The idea that the halls of power were impenetrable or that any mission was unattainable didn’t figure into the thinking of Rav Kalmanowitz and other great heroes of the time. For these men — Vaad Hatzalah giants such as Irving Bunim and Stephen Klein, and rabbinic greats like Rav Aharon Kotler and Rav Eliezer Silver — knowing that they were shluchei mitzvah and that the fate of their brothers was in their hands meant that they couldn’t let the seemingly most insurmountable obstacles stand in their way.

Based on sources including the records of the CIA, the DMS Archives of the Lithuanian Yeshivos, Richard Breitman’s Hitler’s Shadow: Nazi War Criminals, U. S. Intelligence, and the Cold War, Neal Bascomb’s Hunting Eichmann and The Nazi Hunters, David Kranzler’s Thy Brother’s Blood: The Orthodox Jewish Response During the Holocaust, and Tom Segev’s Simon Wiesenthal: The Life and Legends.

HER FATHER’S QUILL

The recent passing of Rebbetzin Reichel Berenbaum has sparked renewed interest in her involvement in the work of her illustrious father, Rav Avraham Kalmanowitz. Famously, she played a proactive role within the walls of the Mirrer Yeshiva in Brooklyn and was a dedicated partner to her husband, Rosh Yeshivah Rav Shmuel Berenbaum ztz”l.

Lesser known, however, is the role she played in her father’s endless klal activism. Inperusing the correspondence of Rav Avraham Kalmanowitz, one is struck by the question: How did this Eastern European rabbi maintain an active correspondence with the White House, the CIA, the Treasury, the Department of State and others, all in a language that he barely knew? It was his daughter Reichel, the future Rebbetzin Berenbaum, who would write his letters in English and translate the letters he received. She stood behind all of his endeavors, and it is doubtful that Rav Kalmanowitz would have been able to accomplish all that he did without her tireless efforts on his behalf.
Yehi zichrah baruch.

A KAPPARAH

One night in September 1947, Simon Wiesenthal was roused from his sleep by heavy fists pounding on his door.

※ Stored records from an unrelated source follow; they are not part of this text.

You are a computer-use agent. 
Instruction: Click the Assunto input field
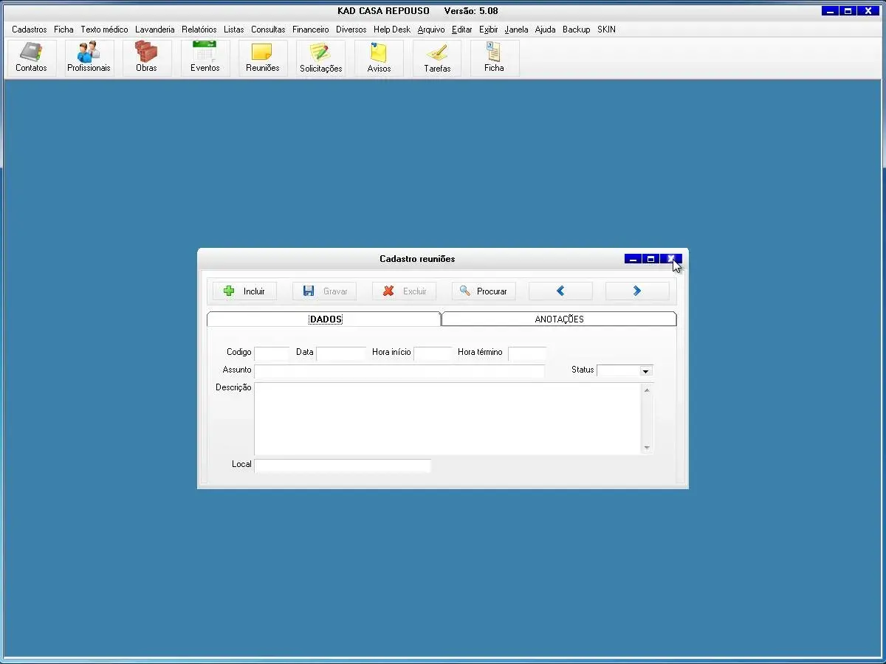(x=399, y=371)
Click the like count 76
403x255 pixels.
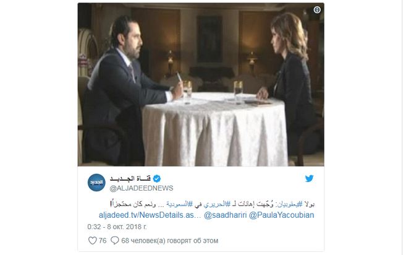point(103,241)
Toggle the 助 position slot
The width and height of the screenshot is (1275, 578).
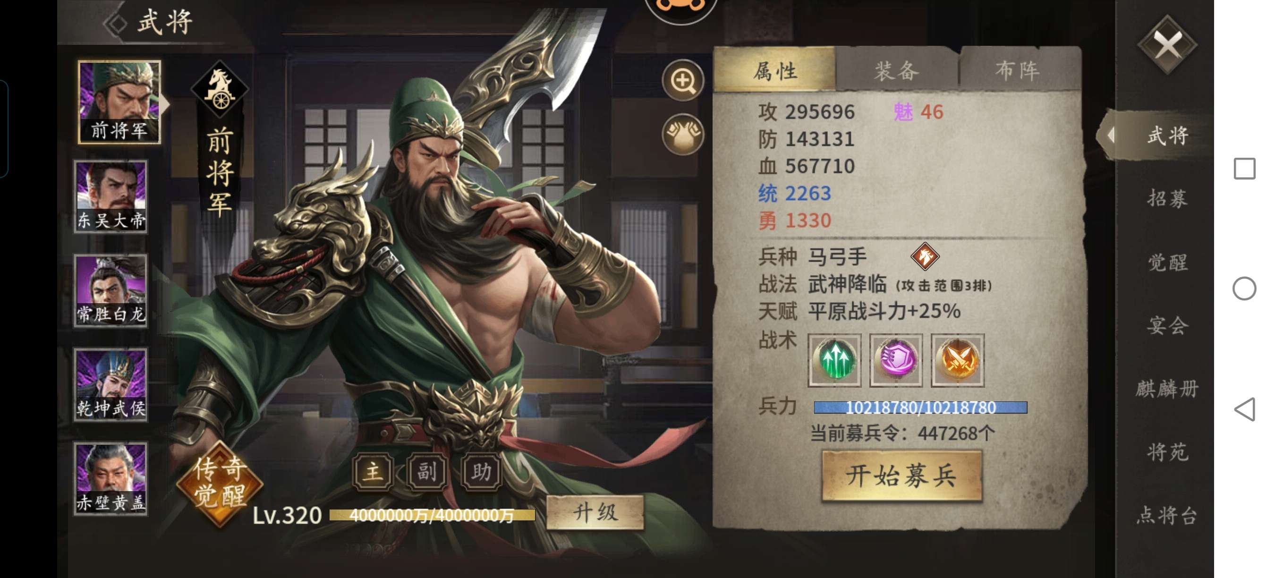[481, 472]
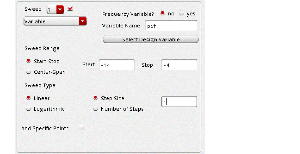Click the Start value field
This screenshot has height=154, width=300.
click(117, 65)
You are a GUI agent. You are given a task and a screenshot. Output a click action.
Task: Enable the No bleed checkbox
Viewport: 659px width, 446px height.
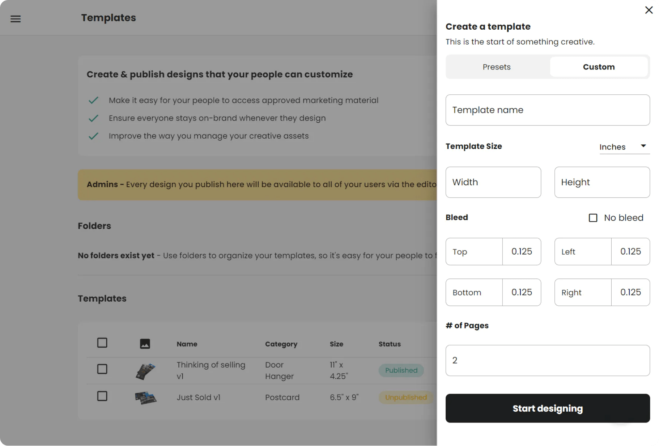tap(593, 218)
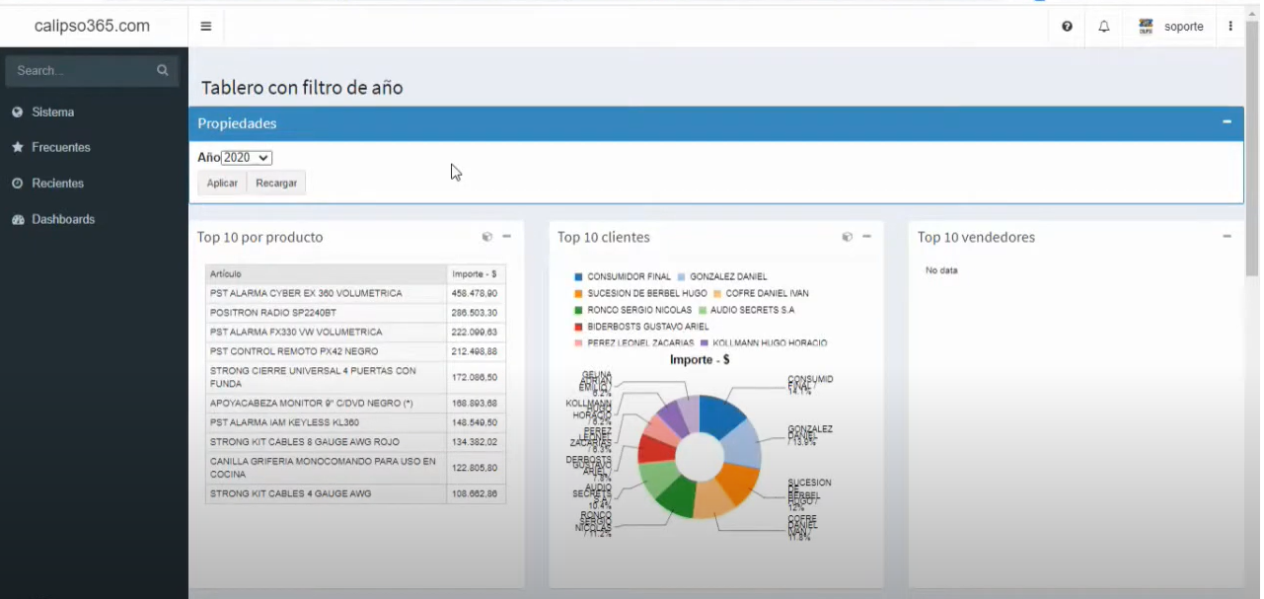
Task: Open the vertical three-dots options menu
Action: click(x=1230, y=27)
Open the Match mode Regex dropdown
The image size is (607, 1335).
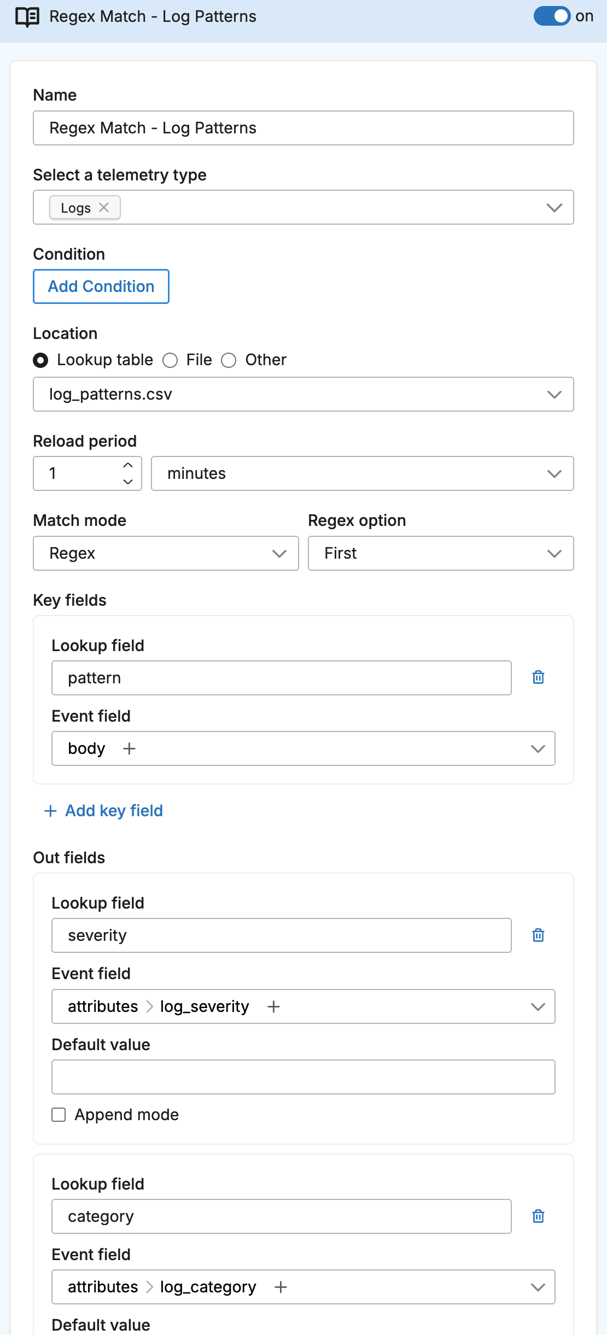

Two former Jewish partisans had arrived with shocking news. They believed that they’d discovered Eichmann’s hiding place. These men, like many others in the Austrian DP camp, were active traders on the black market. It was Aseres Yemei Teshuvah and the camp’s refugees needed chickens for kapparos. At the time there was still a general shortage of food in Austria and chickens were difficult to obtain. A farmer they occasionally did business with directed then to a large farm on a mountain slope near the picturesque Austrian town of Gaishorn am See, but warned them that the farm owner had been a top Nazi official and he hated Jews. The refugees thought it might be Eichmann.

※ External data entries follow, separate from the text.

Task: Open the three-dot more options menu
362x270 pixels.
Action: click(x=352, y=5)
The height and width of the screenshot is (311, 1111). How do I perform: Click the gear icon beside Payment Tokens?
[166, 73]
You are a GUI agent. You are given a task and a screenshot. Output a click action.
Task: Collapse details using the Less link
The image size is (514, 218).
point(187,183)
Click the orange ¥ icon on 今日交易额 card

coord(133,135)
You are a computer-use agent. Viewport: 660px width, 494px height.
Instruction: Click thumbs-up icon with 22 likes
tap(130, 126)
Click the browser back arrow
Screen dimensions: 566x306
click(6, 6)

It wasn’t, but Wiesenthal and the two young entrepreneurs discovered who it was: Franz Murer, known as “The Butcher of Vilna,” responsible for the murder of some 80,000 Jews. Wiesenthal submitted an official complaint to the police and Murer was arrested. In December 1948 he was deported to the Soviet Union, as Vilna had been under Soviet jurisdiction during the war. He was found guilty of having murdered Soviet citizens and sentenced to 25 years of hard labor — of which he only served seven before being released in 1955 as a result of the Austrian State Treaty.